Spark Cassandra Connector Java API追加/删除集合中的数据失败

时间:2018-05-30 07:11:40

标签: apache-spark collections cassandra spark-cassandra-connector java-api

我试图通过JAVA API将值附加到set类型的列。

似乎连接器忽略了我设置的CollectionBehavior的类型, 并始终覆盖以前的集合。
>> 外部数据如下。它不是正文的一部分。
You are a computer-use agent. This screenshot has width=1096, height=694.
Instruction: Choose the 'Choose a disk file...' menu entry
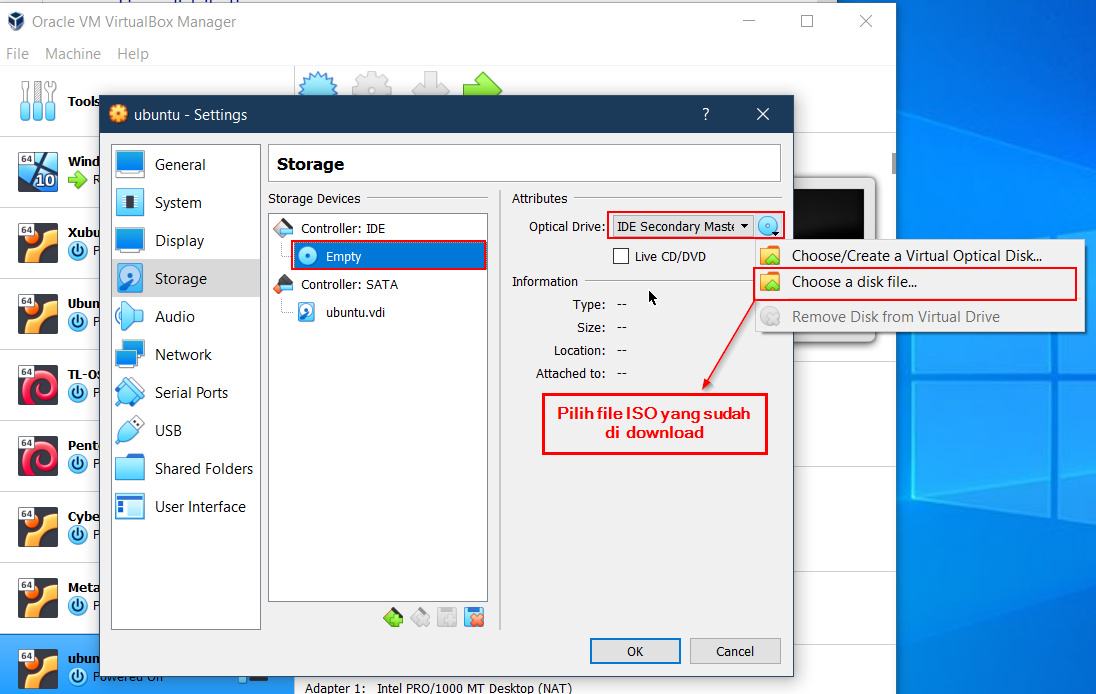point(854,282)
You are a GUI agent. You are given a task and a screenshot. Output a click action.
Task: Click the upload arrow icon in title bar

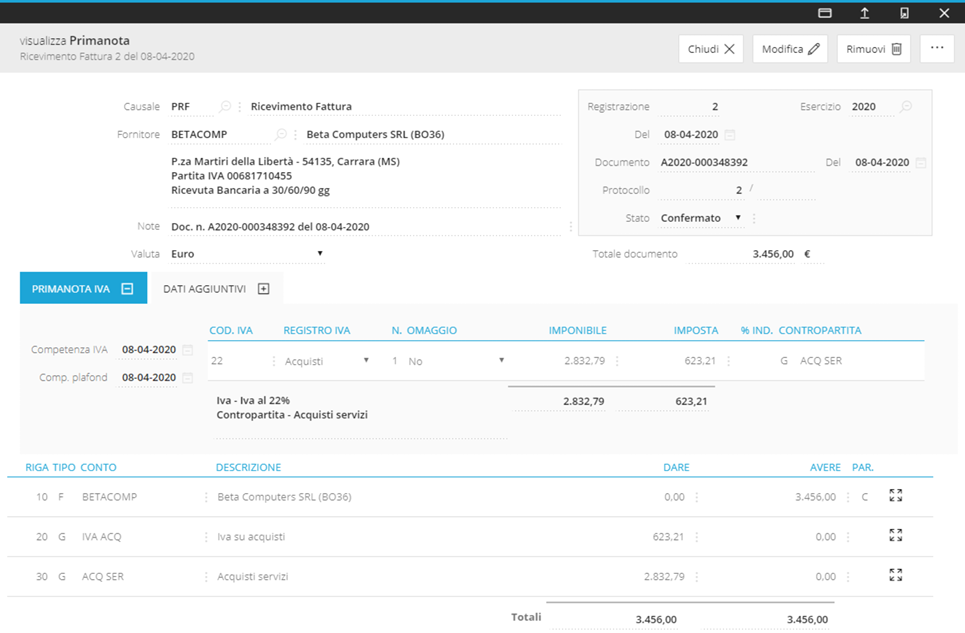[865, 13]
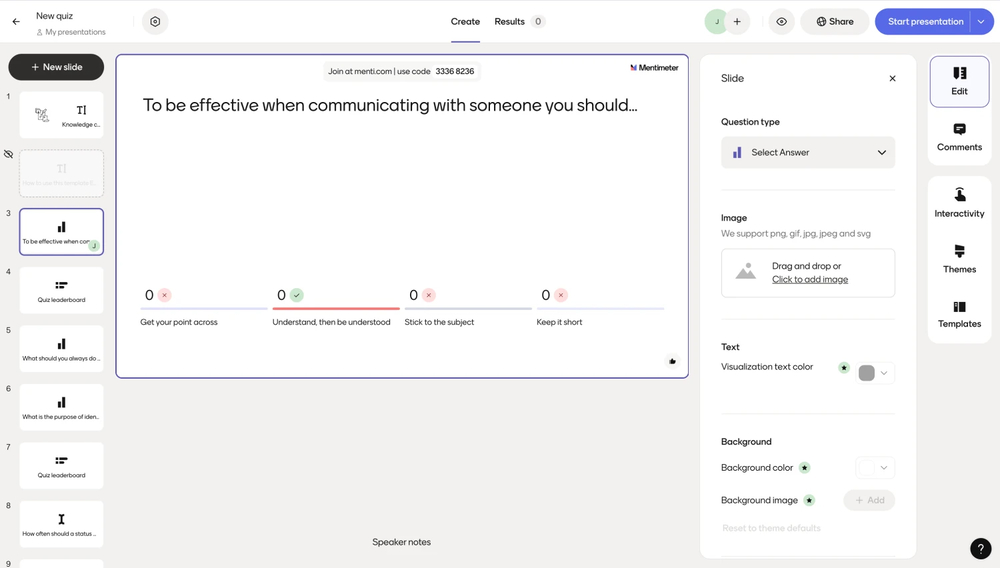
Task: Open the Themes panel
Action: point(959,259)
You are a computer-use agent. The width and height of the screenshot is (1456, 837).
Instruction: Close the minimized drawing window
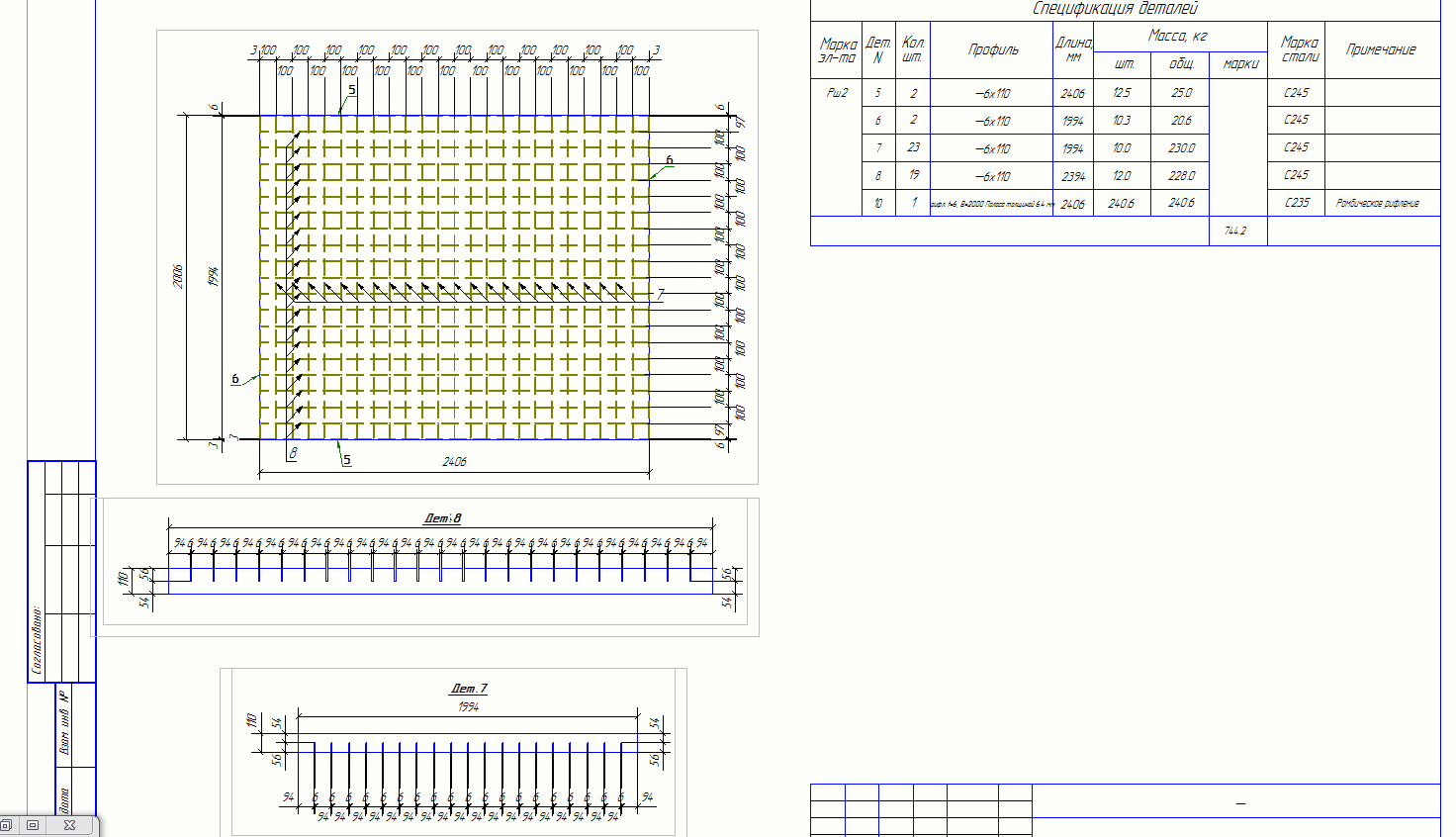(x=69, y=825)
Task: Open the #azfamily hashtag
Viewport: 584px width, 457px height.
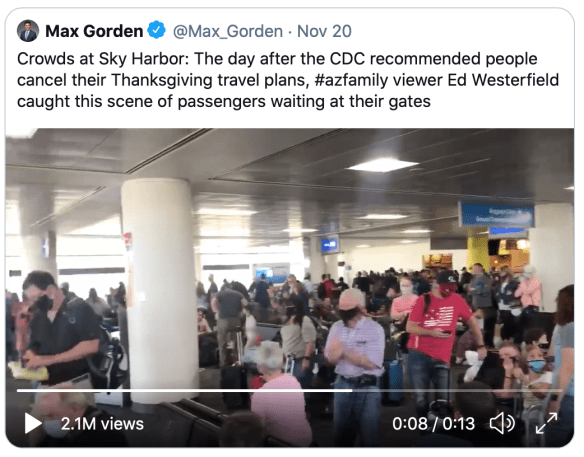Action: 350,80
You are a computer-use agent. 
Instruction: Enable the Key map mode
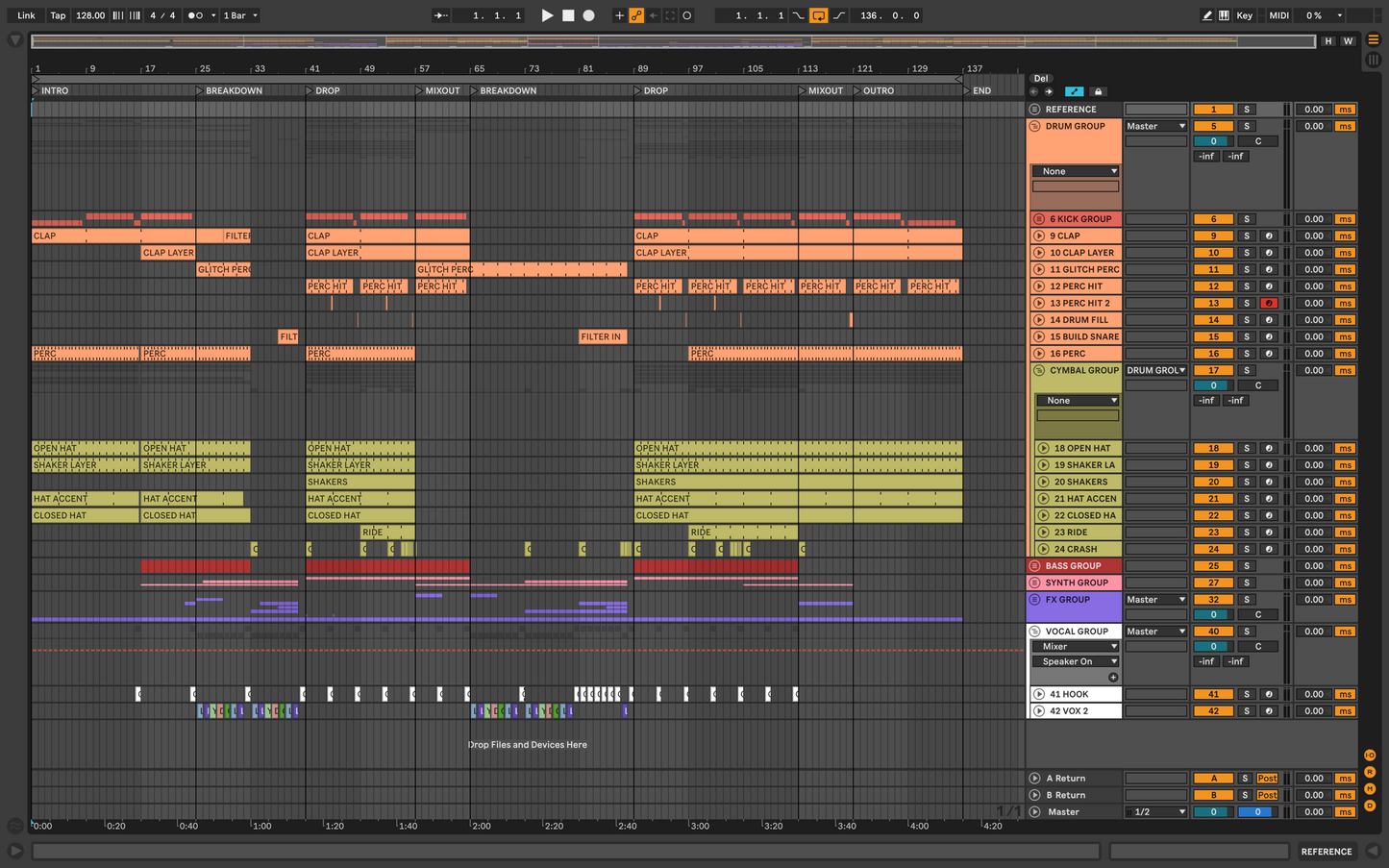(1244, 15)
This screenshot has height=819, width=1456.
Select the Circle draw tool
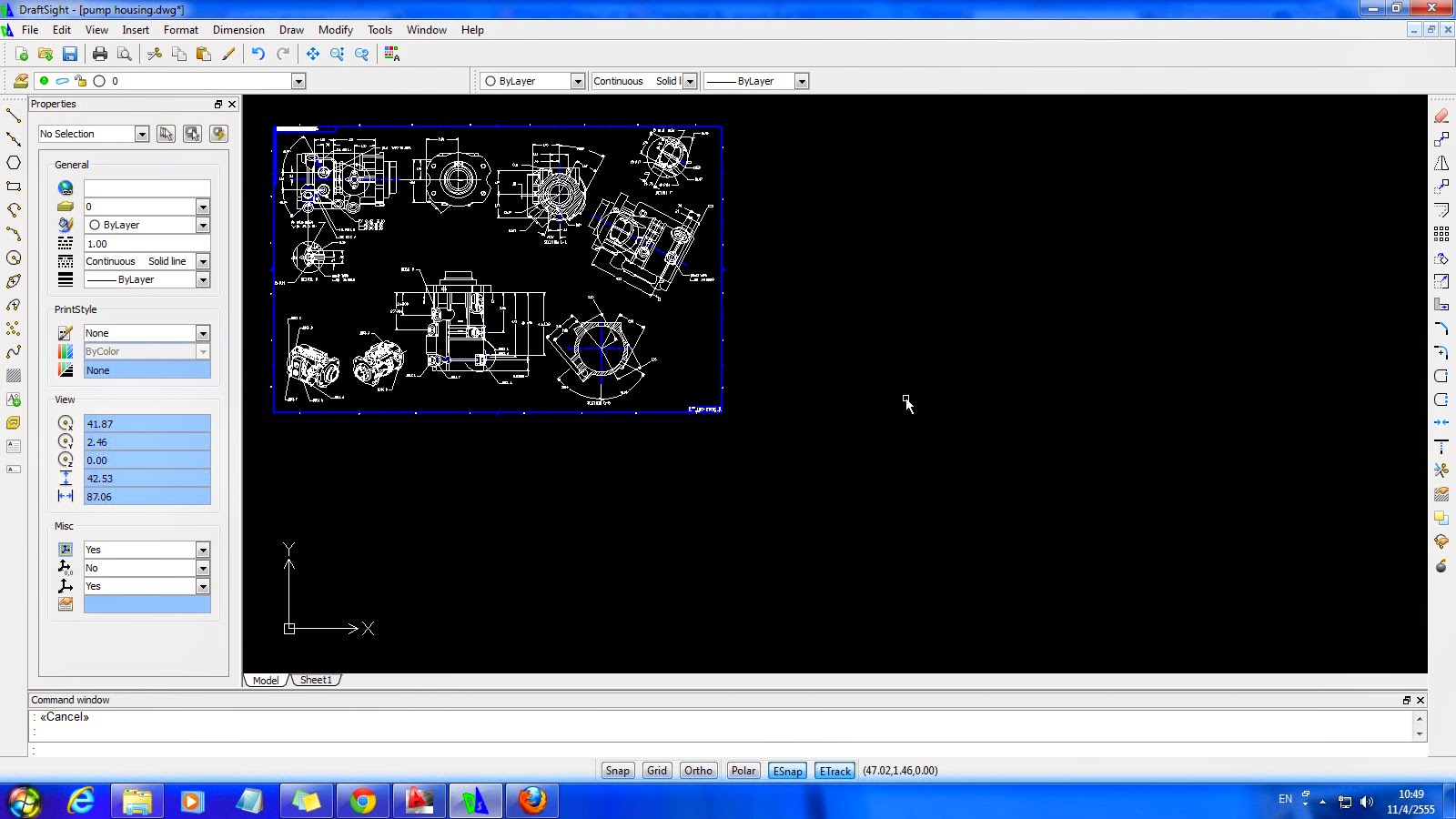(x=13, y=163)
即使我使用CollectionRemove,要删除的值也会添加到集合中。

我正在按照以下示例进行操作:

https://datastax-oss.atlassian.net/browse/SPARKC-340?page=com.atlassian.jira.plugin.system.issuetabpanels%3Achangehistory-tabpanel

我正在使用:

  • spark-core_2.11 2.2.0
  • spark-cassandra-connector_2.11 2.0.5
  • Cassandra 2.1.17

可能是这些版本不支持此功能吗?

以下是实施代码:

// CASSANDRA TABLE
CREATE TABLE test.profile (
    id text PRIMARY KEY,
    dates set<bigint>,
)

// ENTITY
public class ProfileRow {
    public static final Map<String, String> namesMap;
    static {
        namesMap = new HashMap<>();
        namesMap.put("id", "id");
        namesMap.put("dates", "dates");
    }
    private String id;
    private Set<Long> dates;
    public ProfileRow() {}
    public String getId() {
        return id;
    }
    public void setId(String id) {
        this.id = id;
    }
    public Set<Long> getDates() {
        return dates;
    }
    public void setDates(Set<Long> dates) {
        this.dates = dates;
    }
}


public void execute(JavaSparkContext context) {
    List<ProfileRow> elements = new LinkedList<>();
    ProfileRow profile = new ProfileRow();
    profile.setId("fGxTObQIXM");
    Set<Long> dates = new HashSet<>();
    dates.add(1l);
    profile.setDates(dates);
    elements.add(profile);
    JavaRDD<ProfileRow> rdd = context.parallelize(elements);

    RDDAndDStreamCommonJavaFunctions<T>.WriterBuilder wb = javaFunctions(rdd)
        .writerBuilder("test", "profile", mapToRow(ProfileRow.class, ProfileRow.namesMap));
    CollectionColumnName appendColumn = new CollectionColumnName("dates", Option.empty(), CollectionAppend$.MODULE$);
    scala.collection.Seq<ColumnRef> columnRefSeq = JavaApiHelper.toScalaSeq(Arrays.asList(appendColumn));
    SomeColumns columnSelector = SomeColumns$.MODULE$.apply(columnRefSeq);

    wb.withColumnSelector(columnSelector);
    wb.saveToCassandra();
}

谢谢,

1 个答案:

答案 0 :(得分:0)

我找到了答案。我必须改变两件事:

  1. 将主键列添加到列选择器。
  2. WriterBuilder.withColumnSelector()生成一个新的WriterBuilder实例,因此我必须存储新实例。
  3. RDDAndDStreamCommonJavaFunctions<T>.WriterBuilder wb = javaFunctions(rdd)
        .writerBuilder("test", "profile", mapToRow(ProfileRow.class, ProfileRow.namesMap));
    ColumnName pkColumn = new ColumnName("id", Option.empty())
    CollectionColumnName appendColumn = new CollectionColumnName("dates", Option.empty(), CollectionAppend$.MODULE$);
    scala.collection.Seq<ColumnRef> columnRefSeq = JavaApiHelper.toScalaSeq(Arrays.asList(pkColumn, appendColumn));
    SomeColumns columnSelector = SomeColumns$.MODULE$.apply(columnRefSeq);
    
    wb = wb.withColumnSelector(columnSelector);
    wb.saveToCassandra();